As I keep saying, software bill of materials (SBoM) is a real problem.

Until now, perhaps, it was a theoretical problem in your mind. Here is why it is not a theoretical problem.

Back in March 2020 (like 9 months ago), security company Oversecured discovered a bug in the Google Library Play Core Library that allows malicious apps to execute code in legitimate apps. It was rated 8.8/10 for severity.

That was March; this is the following January.

But developers have not upgraded their apps to include the new library. Some of the apps have 250 million downloads (no, that is not a typo).
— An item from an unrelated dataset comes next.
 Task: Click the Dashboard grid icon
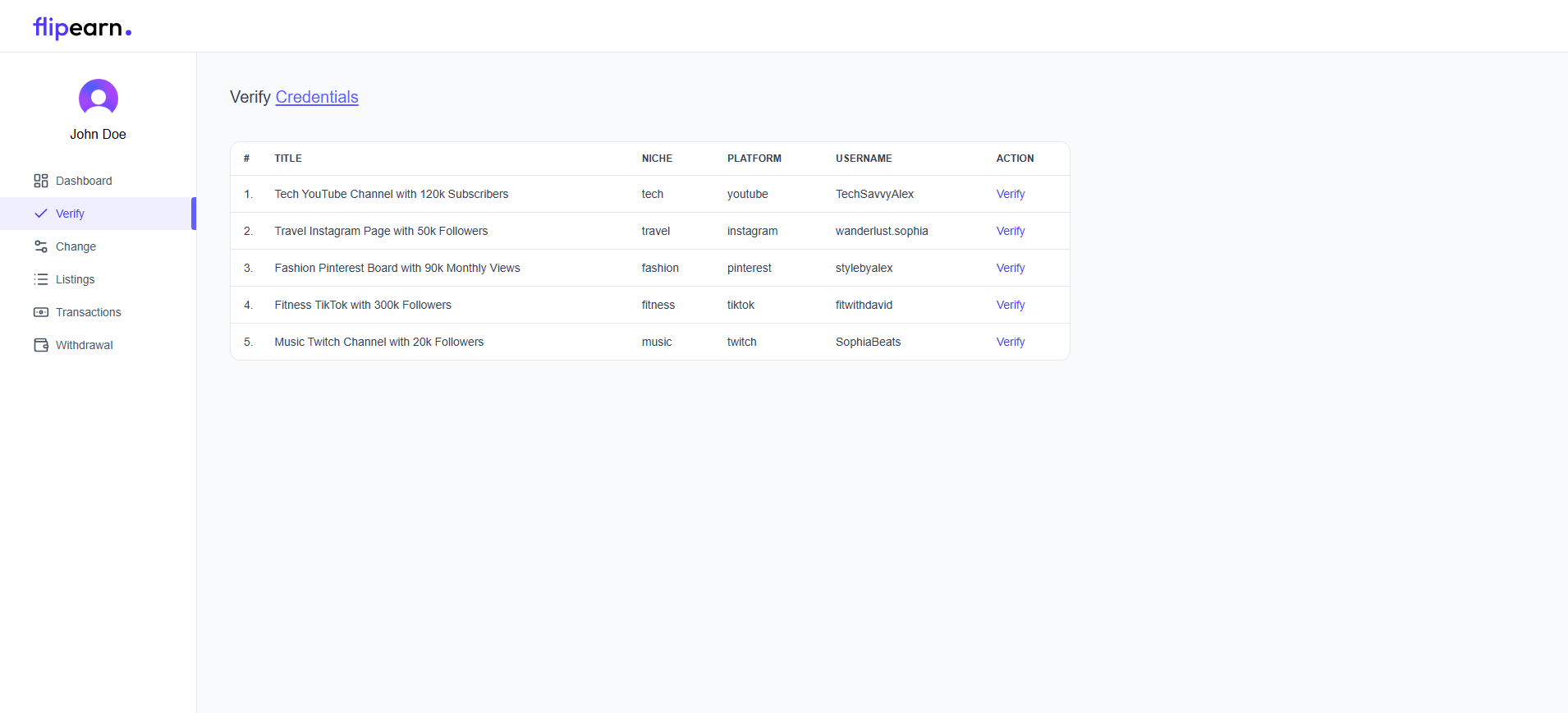[x=41, y=181]
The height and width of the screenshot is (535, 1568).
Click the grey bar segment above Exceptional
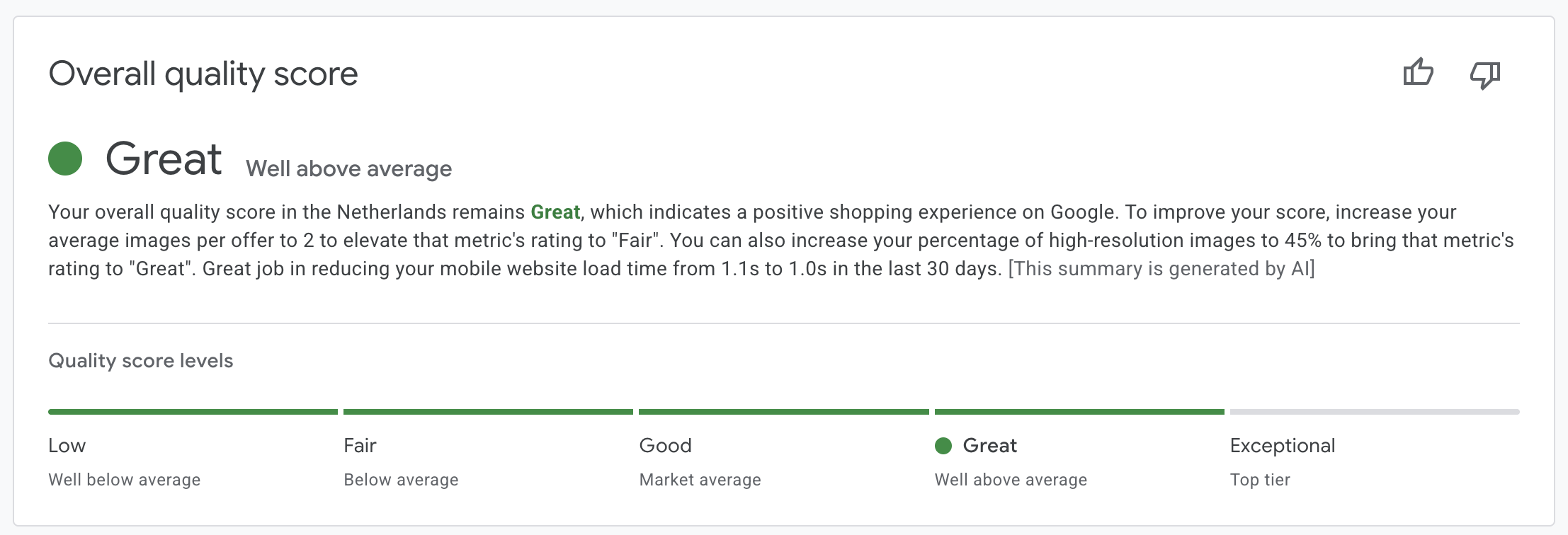1375,412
So how do you, as a user, know if any of the apps that you have installed are vulnerable. Absent a software bill of material, you don’t really know. It is possible that you could look at the software manifest; I am not sure if it would show this particular library, but how many people have the skill to be able to do that?

ON THE OTHER (DEVELOPER) SIDE, if your company develops apps, how do you know which apps are affected. Which apps have a pre version 1.7.2 library included, which apps don’t use the library and which apps use a post version 1.7.2 library?

If you answered Software Bill of Material, you get a gold star. No, make it two gold stars.

So now the problem is not theoretical. I wish I could tell you which apps that your users are running are vulnerable. Unfortunately, most companies do not publish SBoMs, so at this point you really have no way of knowing.